I was thinking the other day about what we know from Scripture about how the Holy Spirit interacts with the natural world. We know that from the beginning of creation God the Holy Spirit has been present on the earth. In the beginning the Spirit “hovered” over the waters. The Hebrew word used there appears only three times in Bible. The context suggests that the Spirit acted in the creation like the eagle in Deuteronomy 32:11 where the word is used again: The eagle “stirs up its nest and hovers over its young, that spreads its wings to catch them and carries them on its pinions.” We also know that the Spirit continues to act in creation by giving life: “When You [the Lord] take away their breath, they die and return to the dust. When you send your Spirit, they are created, and you renew the face of the earth” (Psalm 104:29-30) It seems from these references that the Spirit is a “pregnant” presence vital to each new life-giving and life-affirming natural act (“pregnant” in this sense meaning “full of creative power”).
Further, dramatic appearances of the Holy Spirit are mentioned in the context of two other genesis events: the genesis of Jesus’ ministry at His baptism and the genesis of the Church at Pentecost.
This is both marvelous and mysterious. Full understanding of it is certainly well beyond me. But I think we can at least draw this conclusion: God the Holy Spirit is all about life and breath. It is the Spirit who gives and perpetuates the life of all creation.
Yet here is something more personally compelling: This is the same Spirit who indwells you and me who have been rescued by God the Son–maintaining our physical life and giving us our spiritual life. It’s my belief, therefore, that as we walk upon the face of the earth, the indwelling Spirit will stir our hearts when we observe and take part in the both the birth and death of living, breathing creatures. Perhaps that’s the reason that God attends the death even of the sparrow (Luke 12:6-7).

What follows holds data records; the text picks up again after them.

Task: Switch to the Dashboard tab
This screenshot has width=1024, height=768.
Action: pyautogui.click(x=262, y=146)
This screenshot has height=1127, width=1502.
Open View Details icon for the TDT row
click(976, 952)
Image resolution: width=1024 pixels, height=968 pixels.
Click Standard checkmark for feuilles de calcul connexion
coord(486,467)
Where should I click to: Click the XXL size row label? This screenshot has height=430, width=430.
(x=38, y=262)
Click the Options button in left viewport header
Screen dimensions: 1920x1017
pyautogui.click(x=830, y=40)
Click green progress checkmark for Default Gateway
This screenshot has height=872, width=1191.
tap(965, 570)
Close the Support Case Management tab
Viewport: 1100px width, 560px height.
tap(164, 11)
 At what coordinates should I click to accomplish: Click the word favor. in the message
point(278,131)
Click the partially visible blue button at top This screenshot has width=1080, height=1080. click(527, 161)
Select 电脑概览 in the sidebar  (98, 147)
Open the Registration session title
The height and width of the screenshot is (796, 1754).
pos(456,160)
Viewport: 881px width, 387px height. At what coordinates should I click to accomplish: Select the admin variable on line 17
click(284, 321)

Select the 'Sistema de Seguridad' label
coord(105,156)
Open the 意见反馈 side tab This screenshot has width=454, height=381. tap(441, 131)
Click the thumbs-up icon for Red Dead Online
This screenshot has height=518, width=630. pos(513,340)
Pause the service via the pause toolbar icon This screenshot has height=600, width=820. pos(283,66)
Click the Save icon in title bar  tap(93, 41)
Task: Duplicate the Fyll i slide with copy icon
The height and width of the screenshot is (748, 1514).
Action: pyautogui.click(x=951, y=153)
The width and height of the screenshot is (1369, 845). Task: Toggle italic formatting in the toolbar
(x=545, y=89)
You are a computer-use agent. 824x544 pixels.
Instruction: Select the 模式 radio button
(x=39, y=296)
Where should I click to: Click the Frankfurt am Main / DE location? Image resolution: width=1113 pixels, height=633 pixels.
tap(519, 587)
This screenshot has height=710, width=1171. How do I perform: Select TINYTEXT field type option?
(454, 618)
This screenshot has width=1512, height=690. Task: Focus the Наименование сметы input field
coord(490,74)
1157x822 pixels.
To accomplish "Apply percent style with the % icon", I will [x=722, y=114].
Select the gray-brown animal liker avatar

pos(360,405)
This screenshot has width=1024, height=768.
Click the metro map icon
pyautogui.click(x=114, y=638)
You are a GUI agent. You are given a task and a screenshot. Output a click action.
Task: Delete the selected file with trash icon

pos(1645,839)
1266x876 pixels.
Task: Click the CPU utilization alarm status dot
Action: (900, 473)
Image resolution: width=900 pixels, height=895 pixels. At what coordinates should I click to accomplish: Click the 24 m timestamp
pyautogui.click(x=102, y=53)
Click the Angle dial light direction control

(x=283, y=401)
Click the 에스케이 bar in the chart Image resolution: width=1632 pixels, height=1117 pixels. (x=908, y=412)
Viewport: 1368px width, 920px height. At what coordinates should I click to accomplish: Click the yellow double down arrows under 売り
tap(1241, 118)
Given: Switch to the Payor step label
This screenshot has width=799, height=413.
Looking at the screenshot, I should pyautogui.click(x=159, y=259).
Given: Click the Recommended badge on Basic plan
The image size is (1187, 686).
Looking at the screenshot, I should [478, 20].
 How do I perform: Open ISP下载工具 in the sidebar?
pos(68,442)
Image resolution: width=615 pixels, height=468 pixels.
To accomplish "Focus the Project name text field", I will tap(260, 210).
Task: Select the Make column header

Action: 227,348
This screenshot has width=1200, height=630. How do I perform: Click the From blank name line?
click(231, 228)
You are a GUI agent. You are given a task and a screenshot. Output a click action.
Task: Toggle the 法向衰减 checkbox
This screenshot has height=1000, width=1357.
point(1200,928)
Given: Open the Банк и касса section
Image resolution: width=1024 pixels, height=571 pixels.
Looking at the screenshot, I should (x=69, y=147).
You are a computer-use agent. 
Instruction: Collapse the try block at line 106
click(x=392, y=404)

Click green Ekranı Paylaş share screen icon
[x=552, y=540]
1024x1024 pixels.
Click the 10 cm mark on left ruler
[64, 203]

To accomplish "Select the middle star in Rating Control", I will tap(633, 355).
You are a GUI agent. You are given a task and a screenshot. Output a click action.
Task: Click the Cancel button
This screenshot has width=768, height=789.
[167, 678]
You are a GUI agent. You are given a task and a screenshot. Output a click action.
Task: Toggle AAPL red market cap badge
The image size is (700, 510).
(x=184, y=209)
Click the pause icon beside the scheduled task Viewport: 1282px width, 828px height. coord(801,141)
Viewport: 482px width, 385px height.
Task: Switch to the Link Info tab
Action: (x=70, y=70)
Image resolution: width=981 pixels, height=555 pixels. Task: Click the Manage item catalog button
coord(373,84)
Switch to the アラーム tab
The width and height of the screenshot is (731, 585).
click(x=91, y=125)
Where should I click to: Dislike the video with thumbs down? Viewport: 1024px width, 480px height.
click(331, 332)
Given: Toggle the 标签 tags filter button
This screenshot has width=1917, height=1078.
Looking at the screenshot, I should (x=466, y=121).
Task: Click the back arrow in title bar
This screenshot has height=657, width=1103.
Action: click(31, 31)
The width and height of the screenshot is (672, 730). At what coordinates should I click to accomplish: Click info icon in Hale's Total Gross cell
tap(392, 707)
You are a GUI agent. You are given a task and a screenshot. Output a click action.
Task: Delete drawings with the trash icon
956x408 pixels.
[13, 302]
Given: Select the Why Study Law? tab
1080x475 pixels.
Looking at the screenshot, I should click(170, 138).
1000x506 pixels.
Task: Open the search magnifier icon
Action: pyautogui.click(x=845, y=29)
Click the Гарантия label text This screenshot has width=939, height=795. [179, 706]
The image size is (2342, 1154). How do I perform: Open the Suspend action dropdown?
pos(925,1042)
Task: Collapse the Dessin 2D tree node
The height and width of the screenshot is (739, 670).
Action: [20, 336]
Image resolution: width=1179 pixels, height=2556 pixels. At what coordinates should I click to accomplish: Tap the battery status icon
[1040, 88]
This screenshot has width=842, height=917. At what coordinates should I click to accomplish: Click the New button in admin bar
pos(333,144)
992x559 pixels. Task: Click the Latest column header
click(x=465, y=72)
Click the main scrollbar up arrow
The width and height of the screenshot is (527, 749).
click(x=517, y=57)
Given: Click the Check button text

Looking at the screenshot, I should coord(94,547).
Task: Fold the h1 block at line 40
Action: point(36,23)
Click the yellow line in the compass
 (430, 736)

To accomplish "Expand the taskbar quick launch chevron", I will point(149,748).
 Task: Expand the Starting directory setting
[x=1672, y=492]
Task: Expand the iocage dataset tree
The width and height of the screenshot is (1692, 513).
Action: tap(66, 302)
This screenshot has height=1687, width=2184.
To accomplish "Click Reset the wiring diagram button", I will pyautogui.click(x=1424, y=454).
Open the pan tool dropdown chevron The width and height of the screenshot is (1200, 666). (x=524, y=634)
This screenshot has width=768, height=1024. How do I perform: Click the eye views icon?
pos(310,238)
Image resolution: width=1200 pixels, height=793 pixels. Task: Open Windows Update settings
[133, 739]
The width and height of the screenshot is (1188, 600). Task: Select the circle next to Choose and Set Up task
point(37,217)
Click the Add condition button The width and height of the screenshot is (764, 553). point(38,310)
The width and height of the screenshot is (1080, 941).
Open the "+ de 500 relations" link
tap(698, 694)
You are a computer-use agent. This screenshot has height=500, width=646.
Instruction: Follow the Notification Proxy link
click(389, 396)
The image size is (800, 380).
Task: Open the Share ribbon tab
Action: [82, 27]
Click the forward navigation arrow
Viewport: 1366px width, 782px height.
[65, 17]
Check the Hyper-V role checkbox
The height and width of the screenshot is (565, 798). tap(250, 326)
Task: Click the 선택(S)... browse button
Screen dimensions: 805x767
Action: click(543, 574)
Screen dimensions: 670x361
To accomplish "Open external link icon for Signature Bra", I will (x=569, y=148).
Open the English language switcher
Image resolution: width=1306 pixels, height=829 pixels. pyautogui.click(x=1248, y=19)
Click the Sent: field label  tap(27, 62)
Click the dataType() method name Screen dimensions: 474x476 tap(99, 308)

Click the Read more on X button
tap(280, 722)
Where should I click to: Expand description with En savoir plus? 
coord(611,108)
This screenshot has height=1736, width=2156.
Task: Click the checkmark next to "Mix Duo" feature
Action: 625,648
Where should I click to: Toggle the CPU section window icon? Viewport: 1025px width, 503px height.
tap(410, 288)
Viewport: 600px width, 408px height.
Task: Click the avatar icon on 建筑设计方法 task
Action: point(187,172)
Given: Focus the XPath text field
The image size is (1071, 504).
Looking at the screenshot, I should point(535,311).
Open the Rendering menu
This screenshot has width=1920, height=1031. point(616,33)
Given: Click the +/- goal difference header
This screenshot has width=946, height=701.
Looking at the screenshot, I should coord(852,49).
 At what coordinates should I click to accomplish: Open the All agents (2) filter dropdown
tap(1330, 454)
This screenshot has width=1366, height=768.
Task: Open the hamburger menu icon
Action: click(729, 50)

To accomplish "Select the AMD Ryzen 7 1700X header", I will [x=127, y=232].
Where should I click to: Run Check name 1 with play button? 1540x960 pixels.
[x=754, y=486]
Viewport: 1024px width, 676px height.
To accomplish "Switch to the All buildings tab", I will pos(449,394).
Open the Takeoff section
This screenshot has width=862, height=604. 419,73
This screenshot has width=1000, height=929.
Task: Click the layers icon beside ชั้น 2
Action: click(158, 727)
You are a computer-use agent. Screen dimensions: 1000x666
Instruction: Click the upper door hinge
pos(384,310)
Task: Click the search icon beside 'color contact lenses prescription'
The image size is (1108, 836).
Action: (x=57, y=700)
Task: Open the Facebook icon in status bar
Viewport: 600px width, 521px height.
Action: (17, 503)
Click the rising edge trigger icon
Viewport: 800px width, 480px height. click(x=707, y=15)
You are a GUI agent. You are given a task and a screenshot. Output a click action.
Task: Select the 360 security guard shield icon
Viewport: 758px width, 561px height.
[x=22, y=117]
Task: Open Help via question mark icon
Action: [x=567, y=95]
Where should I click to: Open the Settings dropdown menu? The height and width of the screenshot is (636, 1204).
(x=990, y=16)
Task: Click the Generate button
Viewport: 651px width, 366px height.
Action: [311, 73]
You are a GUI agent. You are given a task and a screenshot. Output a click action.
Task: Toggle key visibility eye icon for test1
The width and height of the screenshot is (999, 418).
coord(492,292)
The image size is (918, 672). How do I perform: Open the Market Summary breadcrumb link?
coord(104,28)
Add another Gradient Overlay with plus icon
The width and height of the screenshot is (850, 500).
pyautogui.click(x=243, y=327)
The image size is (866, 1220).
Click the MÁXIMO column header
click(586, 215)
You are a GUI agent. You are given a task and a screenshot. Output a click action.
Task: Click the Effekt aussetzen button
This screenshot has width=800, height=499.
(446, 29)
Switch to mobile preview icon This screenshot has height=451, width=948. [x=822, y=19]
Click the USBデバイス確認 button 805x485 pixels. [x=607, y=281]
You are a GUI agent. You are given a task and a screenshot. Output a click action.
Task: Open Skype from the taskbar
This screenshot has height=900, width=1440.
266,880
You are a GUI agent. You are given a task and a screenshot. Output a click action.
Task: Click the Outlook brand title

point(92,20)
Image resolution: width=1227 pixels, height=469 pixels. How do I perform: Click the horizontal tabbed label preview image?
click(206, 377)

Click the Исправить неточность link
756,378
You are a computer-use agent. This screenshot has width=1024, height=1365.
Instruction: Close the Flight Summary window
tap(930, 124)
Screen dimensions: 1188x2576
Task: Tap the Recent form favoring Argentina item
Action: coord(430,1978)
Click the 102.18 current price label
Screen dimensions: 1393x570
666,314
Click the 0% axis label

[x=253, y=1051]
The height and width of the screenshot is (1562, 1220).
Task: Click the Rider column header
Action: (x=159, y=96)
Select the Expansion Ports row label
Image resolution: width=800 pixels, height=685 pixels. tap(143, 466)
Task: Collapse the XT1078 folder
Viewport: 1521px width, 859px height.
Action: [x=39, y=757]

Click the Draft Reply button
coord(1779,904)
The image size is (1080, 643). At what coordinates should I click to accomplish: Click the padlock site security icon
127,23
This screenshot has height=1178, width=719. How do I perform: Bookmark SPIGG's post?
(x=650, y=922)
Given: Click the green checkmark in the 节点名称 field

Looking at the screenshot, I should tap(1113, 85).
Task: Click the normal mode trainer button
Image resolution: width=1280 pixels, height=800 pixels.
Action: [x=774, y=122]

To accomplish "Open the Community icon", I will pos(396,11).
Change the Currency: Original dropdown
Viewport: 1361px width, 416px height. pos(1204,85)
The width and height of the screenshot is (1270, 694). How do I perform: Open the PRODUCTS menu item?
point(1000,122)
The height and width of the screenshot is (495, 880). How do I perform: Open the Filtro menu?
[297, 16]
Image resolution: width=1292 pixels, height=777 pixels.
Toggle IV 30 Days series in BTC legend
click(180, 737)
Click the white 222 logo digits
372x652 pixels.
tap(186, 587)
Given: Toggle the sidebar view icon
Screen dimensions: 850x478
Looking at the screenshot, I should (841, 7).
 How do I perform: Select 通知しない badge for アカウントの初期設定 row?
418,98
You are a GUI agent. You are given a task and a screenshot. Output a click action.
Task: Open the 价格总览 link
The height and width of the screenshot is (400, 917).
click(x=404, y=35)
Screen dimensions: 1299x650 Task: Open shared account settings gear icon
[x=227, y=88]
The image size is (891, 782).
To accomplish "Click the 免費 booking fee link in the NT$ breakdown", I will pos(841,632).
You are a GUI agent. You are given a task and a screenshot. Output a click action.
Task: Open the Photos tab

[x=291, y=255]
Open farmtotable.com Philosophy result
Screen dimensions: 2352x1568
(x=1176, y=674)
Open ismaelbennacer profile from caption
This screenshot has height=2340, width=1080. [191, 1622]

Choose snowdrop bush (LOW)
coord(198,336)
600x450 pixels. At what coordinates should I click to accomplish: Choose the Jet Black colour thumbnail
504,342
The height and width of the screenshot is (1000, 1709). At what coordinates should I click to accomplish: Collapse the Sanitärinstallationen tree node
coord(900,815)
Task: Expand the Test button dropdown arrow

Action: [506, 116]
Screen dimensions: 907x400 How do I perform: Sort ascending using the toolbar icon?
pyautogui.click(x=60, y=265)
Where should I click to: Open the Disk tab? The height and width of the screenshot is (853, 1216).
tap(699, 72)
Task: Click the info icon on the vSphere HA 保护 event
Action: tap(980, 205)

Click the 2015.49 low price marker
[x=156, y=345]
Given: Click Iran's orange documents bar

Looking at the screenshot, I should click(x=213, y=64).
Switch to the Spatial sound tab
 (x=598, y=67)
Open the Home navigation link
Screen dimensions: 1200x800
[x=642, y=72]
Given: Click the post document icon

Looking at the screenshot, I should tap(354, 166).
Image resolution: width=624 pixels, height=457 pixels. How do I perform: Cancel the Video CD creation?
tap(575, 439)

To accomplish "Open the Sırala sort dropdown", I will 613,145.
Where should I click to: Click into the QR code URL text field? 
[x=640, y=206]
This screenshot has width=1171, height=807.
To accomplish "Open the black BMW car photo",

George MacDonald is one of my favorite writers. He was–from the grave–a mentor to C. S. Lewis. MacDonald too wondered about the interactions of the Spirit within us and the Spirit outside us. Here are his thoughts about that:
All about us in earth and air, wherever eye or ear can reach, there is a power ever breathing itself forth in signs. Now it shows itself in a daisy, now in a waft of wind, a cloud, a sunset, and this power holds constant relation with the dark and silent world within us. The same God who is in us and upon whose tree we are buds, also is all about us. Inside the Spirit; outside the Word [Jesus, as per John 1:1]. And the two are ever trying to meet in us; and when they meet, the sign without and longing within become one. The man no more walks in darkness, but in light, knowing where he is going.
It’s my earnest prayer that in my interactions with God’s wonderful creation I will be more and more attentive to the Spirit within and the Spirit without in order that I truly might know exactly where I am going.